Materials provided below:

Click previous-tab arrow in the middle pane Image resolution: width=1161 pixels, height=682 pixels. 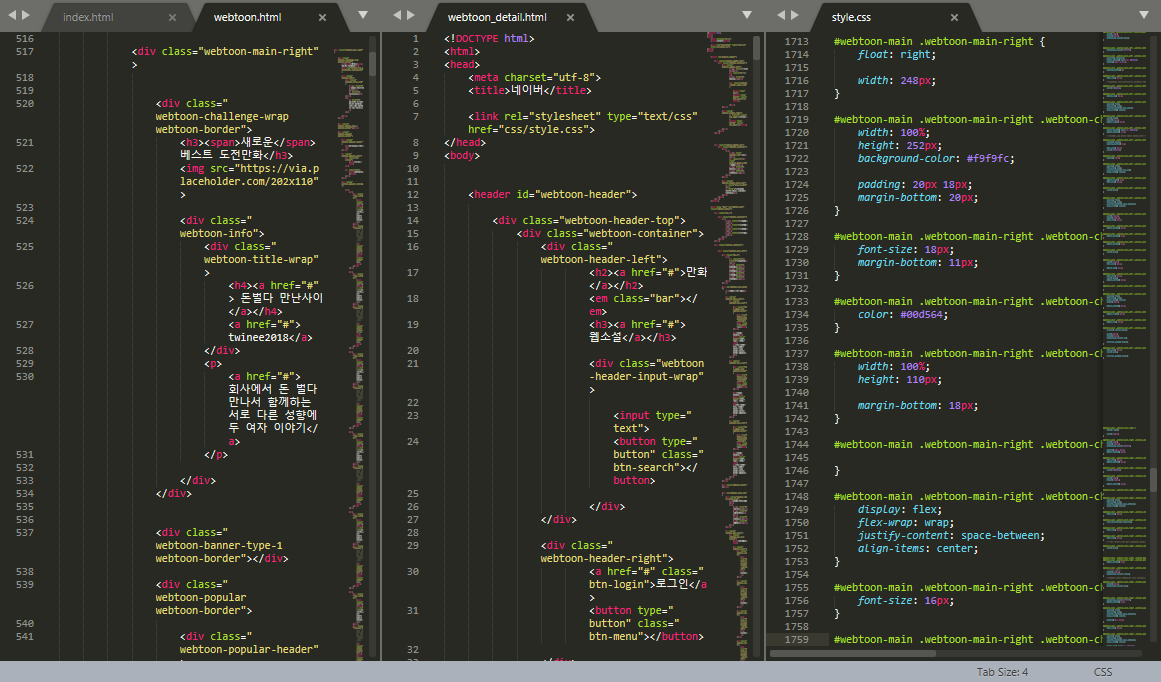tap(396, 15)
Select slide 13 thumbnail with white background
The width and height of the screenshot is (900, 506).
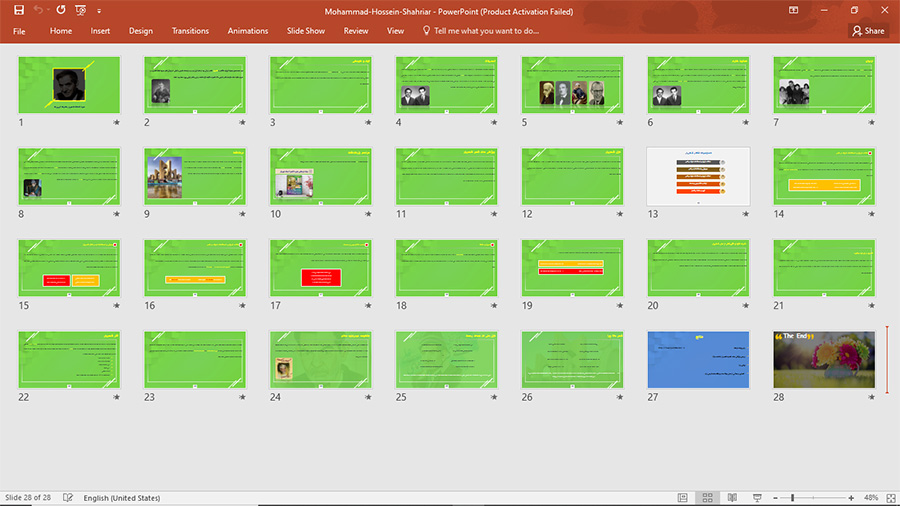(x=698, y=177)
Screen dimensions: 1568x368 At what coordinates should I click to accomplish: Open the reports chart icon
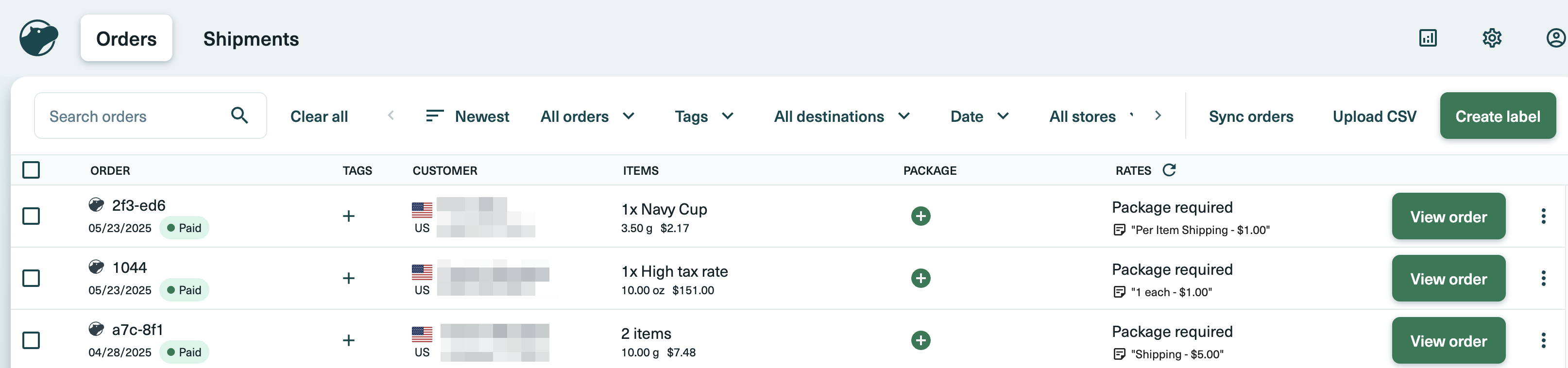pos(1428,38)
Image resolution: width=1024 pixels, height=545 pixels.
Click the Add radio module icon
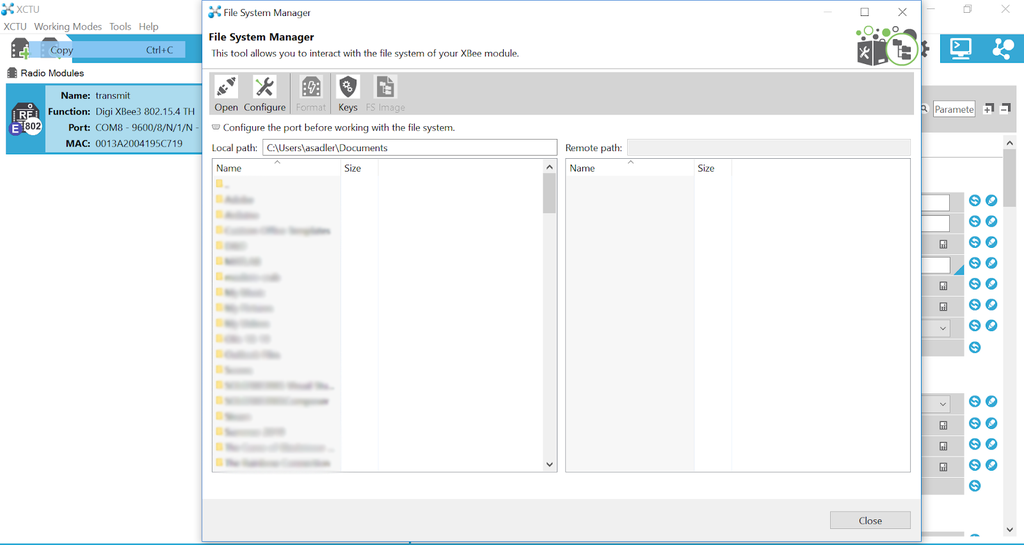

End of Materials provided.

-- Work request --
From the line that contains "Screen dimensions: 1568x368" through the last line of the listing, copy each line exactly; both end lines stay in, and pictures stay out.

-- Expected output --
Screen dimensions: 1568x368 At what coordinates should I click to accomplish: Open the reports chart icon
pos(1428,38)
Image resolution: width=1024 pixels, height=545 pixels.
Click the Add radio module icon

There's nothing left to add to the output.